A new exhibit, “Face to Face: Ken Gonzales-Day,” presenting the photography of artist Ken Gonzales-Day, opens Friday, Oct. 6, at the Claremont Lewis Museum of Art.
An opening reception will be held 6-9 p.m. Saturday, Oct. 7, at the museum, which is in the historic Claremont Depot at 200 W. First St.
Gonzales-Day, an art professor at Claremont’s Scripps College since 1995, has been exploring the history of race and its representation for more than two decades. The exhibition juxtaposes two overlapping bodies of work, “Pandemic Portraits: and “Profiled.”
The exhibition, curated by Seth Pringle, begins with the “Pandemic Portraits” series, which Gonzales-Daybegan producing during the height of the COVID-19 pandemic. The portraits are mostly of artists, actors, arts professionals, dancers, models and writers.

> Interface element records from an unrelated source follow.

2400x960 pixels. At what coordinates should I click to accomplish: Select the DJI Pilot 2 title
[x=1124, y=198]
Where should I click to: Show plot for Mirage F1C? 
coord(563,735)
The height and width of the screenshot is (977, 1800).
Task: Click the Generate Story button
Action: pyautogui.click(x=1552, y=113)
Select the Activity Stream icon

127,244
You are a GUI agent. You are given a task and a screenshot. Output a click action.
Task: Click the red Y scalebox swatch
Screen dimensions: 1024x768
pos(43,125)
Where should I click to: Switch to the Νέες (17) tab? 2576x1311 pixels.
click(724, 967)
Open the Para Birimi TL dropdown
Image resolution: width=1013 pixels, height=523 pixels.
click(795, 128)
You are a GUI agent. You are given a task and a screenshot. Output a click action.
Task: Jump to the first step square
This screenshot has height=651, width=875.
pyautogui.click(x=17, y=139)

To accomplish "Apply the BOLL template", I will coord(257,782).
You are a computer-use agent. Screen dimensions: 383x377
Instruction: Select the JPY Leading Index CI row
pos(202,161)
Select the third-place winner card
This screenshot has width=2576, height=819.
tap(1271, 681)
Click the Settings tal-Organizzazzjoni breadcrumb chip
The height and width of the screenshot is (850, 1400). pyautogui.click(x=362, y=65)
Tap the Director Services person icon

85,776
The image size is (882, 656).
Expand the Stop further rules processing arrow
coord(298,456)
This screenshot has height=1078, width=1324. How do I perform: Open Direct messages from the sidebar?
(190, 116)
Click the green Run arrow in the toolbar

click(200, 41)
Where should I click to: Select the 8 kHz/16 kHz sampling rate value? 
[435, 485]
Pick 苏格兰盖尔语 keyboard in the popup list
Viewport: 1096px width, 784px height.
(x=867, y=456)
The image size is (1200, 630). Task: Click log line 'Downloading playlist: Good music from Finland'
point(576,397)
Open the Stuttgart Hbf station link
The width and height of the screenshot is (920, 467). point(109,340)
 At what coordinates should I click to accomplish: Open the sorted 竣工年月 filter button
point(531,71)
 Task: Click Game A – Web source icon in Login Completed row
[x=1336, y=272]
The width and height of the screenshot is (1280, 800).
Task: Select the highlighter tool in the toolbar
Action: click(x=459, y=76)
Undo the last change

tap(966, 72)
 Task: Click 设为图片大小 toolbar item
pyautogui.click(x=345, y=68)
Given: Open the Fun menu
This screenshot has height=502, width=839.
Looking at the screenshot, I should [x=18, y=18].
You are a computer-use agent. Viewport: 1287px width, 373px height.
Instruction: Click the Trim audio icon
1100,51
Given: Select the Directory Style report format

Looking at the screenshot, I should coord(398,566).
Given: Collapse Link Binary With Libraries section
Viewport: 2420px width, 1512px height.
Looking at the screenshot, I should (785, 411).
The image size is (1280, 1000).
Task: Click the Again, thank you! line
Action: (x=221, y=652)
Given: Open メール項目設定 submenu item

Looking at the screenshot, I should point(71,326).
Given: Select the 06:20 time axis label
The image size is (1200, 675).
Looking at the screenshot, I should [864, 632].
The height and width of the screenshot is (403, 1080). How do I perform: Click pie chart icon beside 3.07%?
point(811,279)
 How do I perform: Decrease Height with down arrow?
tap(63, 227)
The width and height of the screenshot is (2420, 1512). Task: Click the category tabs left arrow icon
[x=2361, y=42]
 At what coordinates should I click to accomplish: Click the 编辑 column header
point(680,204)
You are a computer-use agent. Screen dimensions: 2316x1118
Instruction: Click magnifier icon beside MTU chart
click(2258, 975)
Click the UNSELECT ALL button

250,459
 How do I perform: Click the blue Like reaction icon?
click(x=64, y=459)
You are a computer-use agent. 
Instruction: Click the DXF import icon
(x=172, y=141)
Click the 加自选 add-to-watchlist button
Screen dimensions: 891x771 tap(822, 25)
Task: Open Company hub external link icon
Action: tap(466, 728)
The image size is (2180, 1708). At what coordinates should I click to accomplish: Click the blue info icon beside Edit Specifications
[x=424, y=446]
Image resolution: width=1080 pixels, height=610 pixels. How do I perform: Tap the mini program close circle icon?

Gonzales-Day operated within the limits of social distancing protocols in order to create connections, some with old friends, some new. The resulting images may feature only a single subject, but they represent a commitment to co-existence, according to a news release.
The second body of work, “Profiled,” features photographs taken in the storage facilities of the Smithsonian Institution’s American Art Museum, National Museum of Natural History and National Portrait Gallery in 2014 as an examination of the ways that beauty, race and human difference were seen in the 19th and early 20th centuries. This research-based photographic project demonstrates a critical approach to history and suggests the importance of reconsidering these objects and the legacies from which they came, according to the news release.